Work item
All that should be output is the block of lines below from the line with "The image size is (916, 783)." to the line with "Task: Open the Auth", both included, exactly as written.
*** Exercise data Section Begins ***
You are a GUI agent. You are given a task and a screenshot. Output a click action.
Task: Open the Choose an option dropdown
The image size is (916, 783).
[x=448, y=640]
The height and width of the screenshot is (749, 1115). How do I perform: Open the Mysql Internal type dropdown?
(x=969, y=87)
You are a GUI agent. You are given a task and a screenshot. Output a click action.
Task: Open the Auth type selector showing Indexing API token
*** Exercise data Section Ends ***
*** Exercise data Section Begins ***
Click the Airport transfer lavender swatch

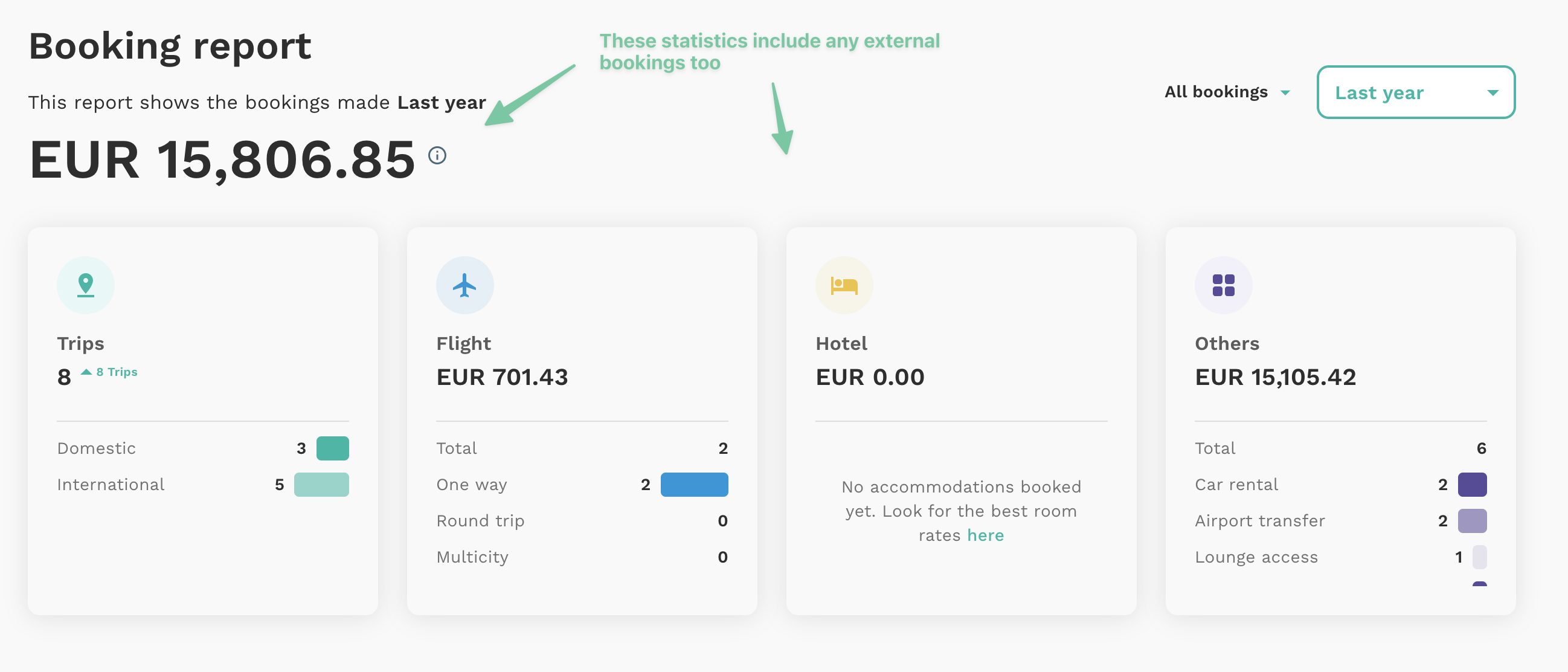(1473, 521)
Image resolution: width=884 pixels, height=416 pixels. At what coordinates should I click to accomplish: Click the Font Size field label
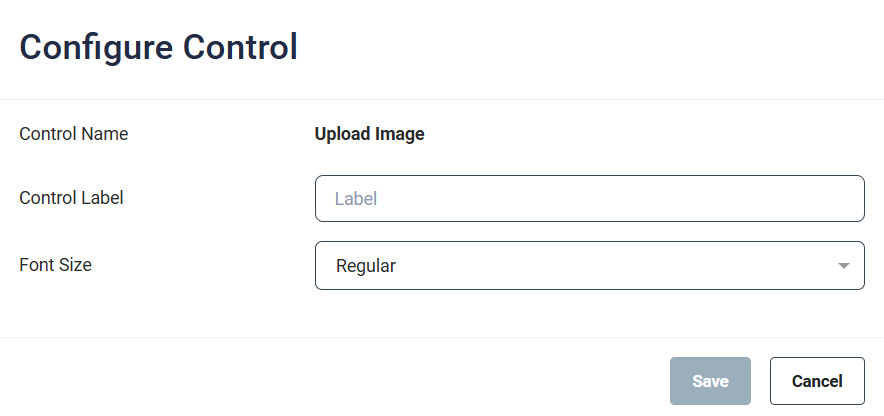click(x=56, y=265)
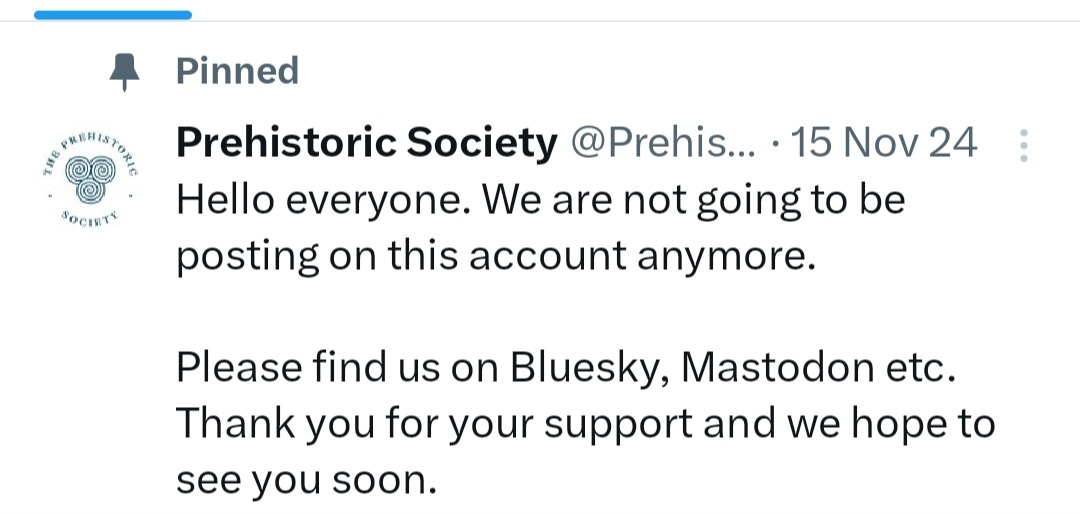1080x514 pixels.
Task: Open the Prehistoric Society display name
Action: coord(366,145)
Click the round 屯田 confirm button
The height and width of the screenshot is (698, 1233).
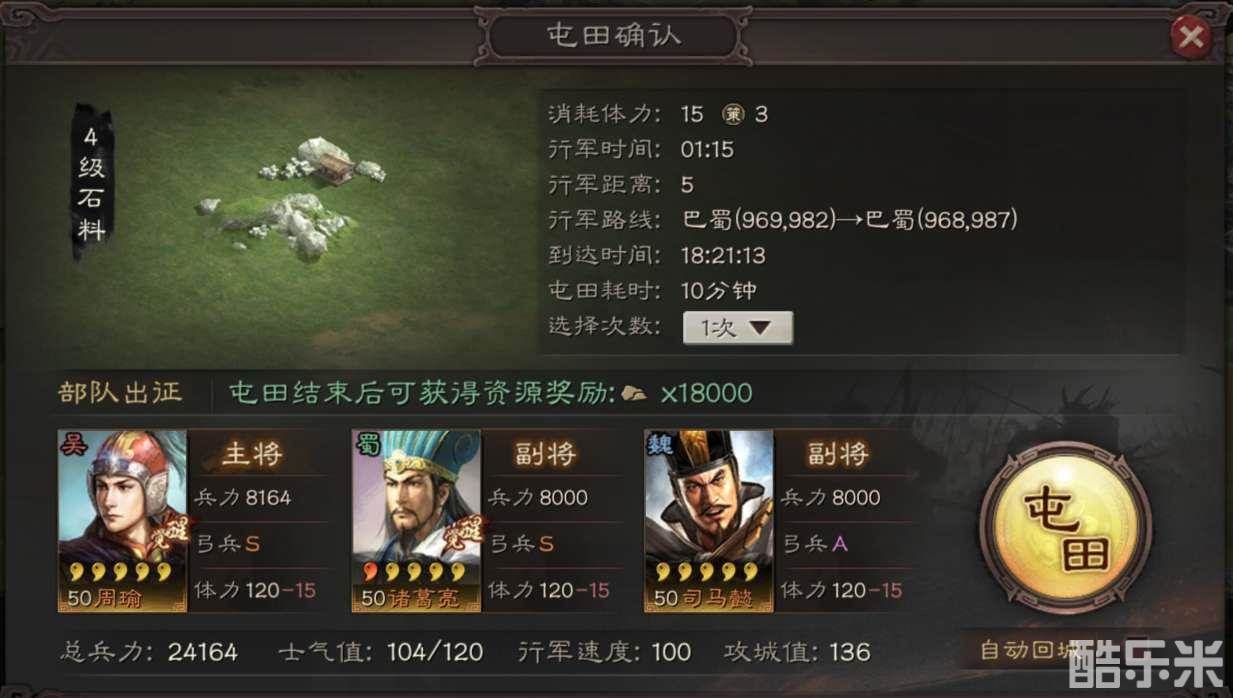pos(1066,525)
*** Exercise data Section Ends ***
*** Exercise data Section Begins ***
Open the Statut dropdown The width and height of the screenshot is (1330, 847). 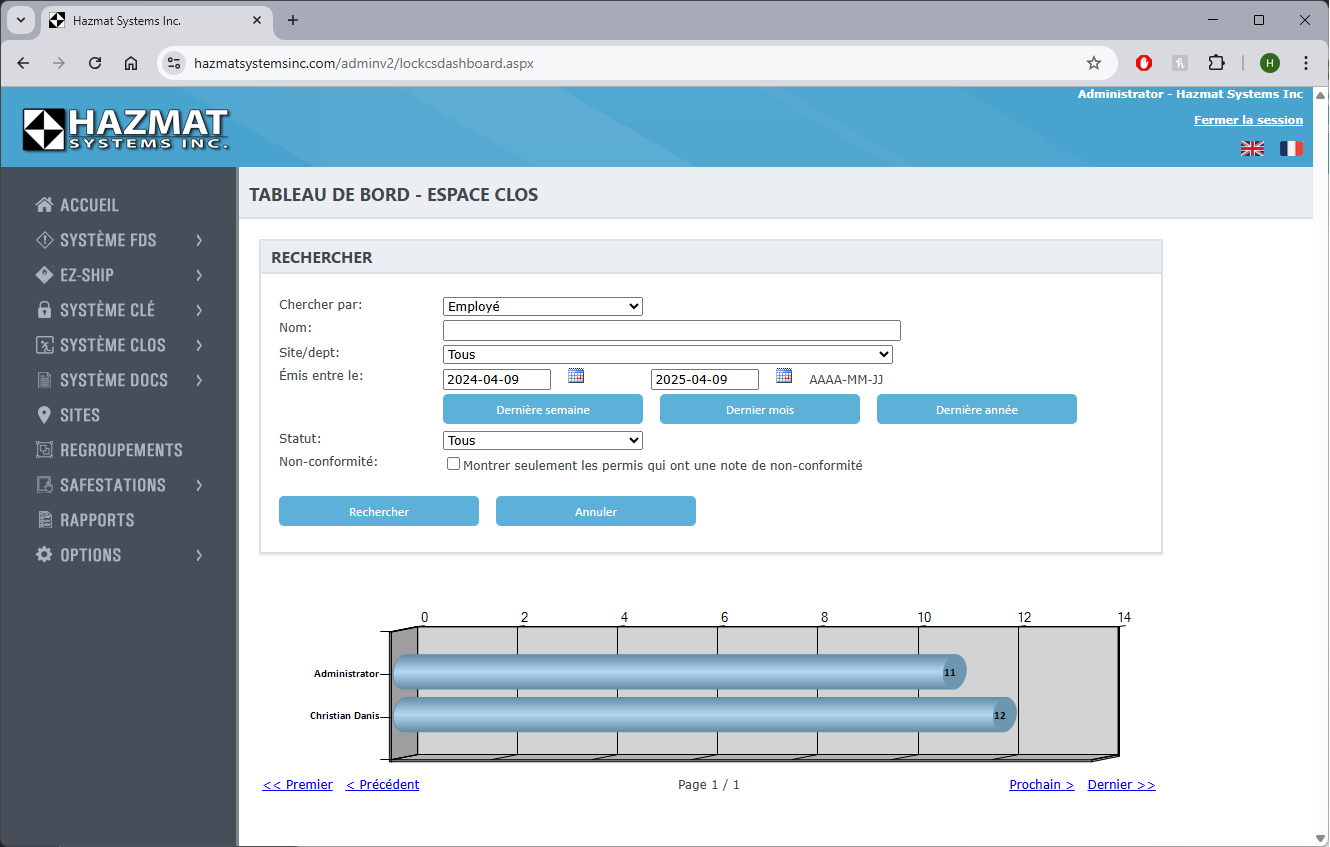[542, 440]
*** Exercise data Section Ends ***
Written reply
The image size is (916, 783).
[x=448, y=640]
The height and width of the screenshot is (749, 1115). How do I perform: Open the Mysql Internal type dropdown?
(x=969, y=87)
You are a GUI agent. You are given a task and a screenshot. Output a click action.
Task: Open the Auth type selector showing Indexing API token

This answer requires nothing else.